Day 158

Sometimes we fancy ourselves hipocrites, becase we're willing to act morally in some situations but not others, even when the respectve situations are nearly identical. We're happy to help our friends, or loved ones, or even a stranger if that stranger is right in front of us, but we couldn't care less about the ubiquitous starving Africans.

I don't think this makes anybody a moral criminal. It is difficult, if not impossible to muster empathy when knows absolutely nothing about those individuals for whom he empathizes, let alone a group of indviduals characterized as such. Isn't the notion of empathizing with a group of people self-contradictory? It is no wonder we don't care all too much.

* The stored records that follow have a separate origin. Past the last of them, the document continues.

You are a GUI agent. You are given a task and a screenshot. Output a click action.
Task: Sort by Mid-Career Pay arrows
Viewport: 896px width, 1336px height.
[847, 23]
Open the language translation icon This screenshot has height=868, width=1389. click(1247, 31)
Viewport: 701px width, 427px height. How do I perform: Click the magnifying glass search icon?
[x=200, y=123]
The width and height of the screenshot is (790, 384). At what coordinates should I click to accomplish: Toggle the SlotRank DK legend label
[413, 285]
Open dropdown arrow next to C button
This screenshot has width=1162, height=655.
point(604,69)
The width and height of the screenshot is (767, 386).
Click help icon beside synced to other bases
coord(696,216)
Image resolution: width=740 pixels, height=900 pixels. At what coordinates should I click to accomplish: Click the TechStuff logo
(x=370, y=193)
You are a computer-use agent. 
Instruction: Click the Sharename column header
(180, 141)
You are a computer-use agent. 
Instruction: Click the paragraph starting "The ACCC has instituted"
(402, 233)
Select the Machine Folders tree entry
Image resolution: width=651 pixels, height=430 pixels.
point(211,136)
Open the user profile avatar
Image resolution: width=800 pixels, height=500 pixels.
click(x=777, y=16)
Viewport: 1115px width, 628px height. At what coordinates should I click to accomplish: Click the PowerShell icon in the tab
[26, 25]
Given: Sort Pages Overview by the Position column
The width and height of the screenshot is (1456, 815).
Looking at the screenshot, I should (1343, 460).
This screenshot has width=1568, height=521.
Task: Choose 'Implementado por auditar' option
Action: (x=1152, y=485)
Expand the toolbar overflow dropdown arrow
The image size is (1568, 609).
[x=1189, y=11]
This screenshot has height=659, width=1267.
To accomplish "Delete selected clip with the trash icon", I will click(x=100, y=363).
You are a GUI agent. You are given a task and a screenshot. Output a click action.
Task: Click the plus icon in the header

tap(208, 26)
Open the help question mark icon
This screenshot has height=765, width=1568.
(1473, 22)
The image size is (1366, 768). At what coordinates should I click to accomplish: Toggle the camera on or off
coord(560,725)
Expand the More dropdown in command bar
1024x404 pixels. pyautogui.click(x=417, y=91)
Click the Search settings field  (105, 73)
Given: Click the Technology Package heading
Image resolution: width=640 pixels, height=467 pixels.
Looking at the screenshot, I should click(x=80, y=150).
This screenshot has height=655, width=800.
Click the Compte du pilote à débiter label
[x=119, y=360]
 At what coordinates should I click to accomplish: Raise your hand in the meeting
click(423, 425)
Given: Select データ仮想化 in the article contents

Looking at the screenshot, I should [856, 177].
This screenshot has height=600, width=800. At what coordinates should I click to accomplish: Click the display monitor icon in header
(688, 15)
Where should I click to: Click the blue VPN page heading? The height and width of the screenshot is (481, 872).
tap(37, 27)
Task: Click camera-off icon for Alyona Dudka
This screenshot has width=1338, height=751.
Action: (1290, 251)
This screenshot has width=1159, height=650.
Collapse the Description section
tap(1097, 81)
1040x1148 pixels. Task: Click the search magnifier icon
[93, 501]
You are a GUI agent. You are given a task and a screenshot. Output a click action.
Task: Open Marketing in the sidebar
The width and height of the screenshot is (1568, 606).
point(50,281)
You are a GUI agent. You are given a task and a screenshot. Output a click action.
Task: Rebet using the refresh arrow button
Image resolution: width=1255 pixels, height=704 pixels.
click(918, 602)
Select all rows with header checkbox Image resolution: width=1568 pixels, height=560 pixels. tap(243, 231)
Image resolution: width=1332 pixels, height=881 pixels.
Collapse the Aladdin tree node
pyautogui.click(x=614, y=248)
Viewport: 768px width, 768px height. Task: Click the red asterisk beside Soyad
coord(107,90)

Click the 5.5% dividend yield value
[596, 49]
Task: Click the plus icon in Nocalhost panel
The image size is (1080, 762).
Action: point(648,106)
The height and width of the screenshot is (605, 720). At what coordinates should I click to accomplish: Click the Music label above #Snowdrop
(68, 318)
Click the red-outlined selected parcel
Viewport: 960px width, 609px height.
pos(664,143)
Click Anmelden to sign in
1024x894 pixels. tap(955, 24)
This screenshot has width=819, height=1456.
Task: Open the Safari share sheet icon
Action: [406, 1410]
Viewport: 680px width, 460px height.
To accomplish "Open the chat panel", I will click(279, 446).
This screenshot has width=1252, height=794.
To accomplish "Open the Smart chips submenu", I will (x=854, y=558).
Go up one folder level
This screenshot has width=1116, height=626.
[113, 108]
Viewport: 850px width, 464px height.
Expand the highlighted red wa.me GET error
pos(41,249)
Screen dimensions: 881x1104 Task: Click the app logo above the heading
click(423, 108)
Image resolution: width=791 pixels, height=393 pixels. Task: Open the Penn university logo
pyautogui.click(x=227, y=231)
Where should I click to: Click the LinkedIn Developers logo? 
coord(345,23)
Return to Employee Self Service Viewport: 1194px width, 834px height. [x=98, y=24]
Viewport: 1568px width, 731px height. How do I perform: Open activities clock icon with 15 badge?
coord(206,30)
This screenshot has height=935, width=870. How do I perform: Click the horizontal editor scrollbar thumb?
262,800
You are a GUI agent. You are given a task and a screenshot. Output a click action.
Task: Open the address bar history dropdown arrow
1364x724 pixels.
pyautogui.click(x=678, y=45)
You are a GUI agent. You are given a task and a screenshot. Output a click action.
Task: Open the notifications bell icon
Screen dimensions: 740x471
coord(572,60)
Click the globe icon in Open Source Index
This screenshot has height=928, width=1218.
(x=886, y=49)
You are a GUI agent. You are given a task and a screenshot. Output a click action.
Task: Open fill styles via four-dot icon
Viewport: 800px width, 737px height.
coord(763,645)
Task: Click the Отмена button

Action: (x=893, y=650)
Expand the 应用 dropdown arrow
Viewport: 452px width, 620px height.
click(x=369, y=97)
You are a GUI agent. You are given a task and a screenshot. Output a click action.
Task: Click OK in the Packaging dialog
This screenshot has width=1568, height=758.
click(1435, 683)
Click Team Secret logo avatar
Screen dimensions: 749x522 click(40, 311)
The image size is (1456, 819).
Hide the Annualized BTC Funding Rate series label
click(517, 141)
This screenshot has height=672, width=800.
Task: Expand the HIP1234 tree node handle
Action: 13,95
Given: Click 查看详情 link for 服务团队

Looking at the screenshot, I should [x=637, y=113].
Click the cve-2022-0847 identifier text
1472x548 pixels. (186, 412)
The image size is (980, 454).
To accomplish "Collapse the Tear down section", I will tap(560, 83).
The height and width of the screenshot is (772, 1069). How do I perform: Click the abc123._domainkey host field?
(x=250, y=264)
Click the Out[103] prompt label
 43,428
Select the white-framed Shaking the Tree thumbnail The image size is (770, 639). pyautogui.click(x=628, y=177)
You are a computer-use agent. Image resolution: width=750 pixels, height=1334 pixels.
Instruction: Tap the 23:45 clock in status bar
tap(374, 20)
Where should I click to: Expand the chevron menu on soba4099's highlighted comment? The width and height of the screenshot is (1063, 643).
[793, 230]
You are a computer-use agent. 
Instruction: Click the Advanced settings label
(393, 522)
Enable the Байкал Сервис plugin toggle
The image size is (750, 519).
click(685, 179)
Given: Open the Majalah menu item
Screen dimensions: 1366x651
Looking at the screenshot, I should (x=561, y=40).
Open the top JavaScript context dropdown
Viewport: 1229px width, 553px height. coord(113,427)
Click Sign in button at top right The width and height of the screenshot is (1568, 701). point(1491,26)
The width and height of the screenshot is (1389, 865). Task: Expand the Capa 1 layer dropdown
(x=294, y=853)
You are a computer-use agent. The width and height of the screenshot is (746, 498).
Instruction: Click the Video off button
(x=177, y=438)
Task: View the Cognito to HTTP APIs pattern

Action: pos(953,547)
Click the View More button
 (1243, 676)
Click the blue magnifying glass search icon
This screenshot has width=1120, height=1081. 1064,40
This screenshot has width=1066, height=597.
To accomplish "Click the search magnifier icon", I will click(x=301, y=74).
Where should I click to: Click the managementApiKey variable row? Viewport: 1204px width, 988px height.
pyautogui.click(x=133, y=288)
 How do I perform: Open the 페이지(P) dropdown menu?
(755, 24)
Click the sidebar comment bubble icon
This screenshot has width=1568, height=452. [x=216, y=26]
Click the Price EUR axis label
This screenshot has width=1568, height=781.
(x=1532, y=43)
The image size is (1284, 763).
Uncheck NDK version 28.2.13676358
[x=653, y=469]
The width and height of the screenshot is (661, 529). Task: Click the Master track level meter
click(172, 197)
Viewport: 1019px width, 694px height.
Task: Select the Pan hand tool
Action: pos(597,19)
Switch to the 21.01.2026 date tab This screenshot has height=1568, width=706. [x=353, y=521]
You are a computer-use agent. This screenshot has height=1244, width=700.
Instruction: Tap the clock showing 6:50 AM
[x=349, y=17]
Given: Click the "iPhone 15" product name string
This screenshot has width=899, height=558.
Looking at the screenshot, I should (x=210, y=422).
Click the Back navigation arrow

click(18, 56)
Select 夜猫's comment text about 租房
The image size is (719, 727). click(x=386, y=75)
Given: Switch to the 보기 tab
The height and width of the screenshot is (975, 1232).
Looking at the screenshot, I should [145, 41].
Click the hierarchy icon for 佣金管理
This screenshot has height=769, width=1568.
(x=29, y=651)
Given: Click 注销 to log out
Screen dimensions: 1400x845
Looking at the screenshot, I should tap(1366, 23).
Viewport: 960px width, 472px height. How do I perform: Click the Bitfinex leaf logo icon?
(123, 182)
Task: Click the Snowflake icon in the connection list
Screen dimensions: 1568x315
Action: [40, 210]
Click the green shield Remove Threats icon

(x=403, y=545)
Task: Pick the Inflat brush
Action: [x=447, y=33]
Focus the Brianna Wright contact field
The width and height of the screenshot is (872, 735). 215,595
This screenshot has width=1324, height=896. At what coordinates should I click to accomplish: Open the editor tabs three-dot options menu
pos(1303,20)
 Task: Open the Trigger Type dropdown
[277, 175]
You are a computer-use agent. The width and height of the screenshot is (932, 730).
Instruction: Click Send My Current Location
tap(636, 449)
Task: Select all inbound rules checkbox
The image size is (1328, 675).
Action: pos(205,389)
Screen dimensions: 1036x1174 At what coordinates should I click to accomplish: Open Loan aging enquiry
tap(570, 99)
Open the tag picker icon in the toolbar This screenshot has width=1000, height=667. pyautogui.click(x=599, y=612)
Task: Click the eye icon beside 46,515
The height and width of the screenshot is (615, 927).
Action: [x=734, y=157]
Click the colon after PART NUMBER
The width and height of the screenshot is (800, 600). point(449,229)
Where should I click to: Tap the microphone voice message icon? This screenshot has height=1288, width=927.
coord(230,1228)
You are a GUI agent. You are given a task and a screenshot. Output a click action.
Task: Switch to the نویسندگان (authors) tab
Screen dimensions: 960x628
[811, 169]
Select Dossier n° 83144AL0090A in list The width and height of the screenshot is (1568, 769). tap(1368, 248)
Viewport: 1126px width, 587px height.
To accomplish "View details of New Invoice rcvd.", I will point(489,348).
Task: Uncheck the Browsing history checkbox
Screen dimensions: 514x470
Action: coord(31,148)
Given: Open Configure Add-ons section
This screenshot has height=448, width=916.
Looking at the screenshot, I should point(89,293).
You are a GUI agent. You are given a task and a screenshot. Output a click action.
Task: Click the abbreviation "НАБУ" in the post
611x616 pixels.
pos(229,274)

So let's call people what they really are. I don't hesitate to admire somebody when he or she stands up for a family member or friends over a stranger. It's how we stay cohesive as families, friends, an communities. The "world community," I suspect, will always work morally much the same way it works economically and politically: as a set of power relationships in which there are winners and losers. The entitlements are always arbitrary.

Comments

Anonymous said…
You might say that the point is not that a person stands up for a loved one "over a [hypothetical] stranger", but that he or she actually loves someone enough to stand up for them in the first place! So much the better if he or she can learn to extend that attitude, piecemeal, to a massive unknown population that deserve no less, but who are incidentally deprived the opportunity to receive it.

However, I have to repudiate the generalization inherent in your last sentence. Arbitrary power relations will only persist as long as the people who benefit unfairly under them are determined to remain ignorant of the consequences. Your depressing fatalism here seems somewhat out of character. I thought you also reject the notion, as I do, that the 'international community' must be reduced to a matter of economic/political mechanisms which are beyond anyone's individual influence.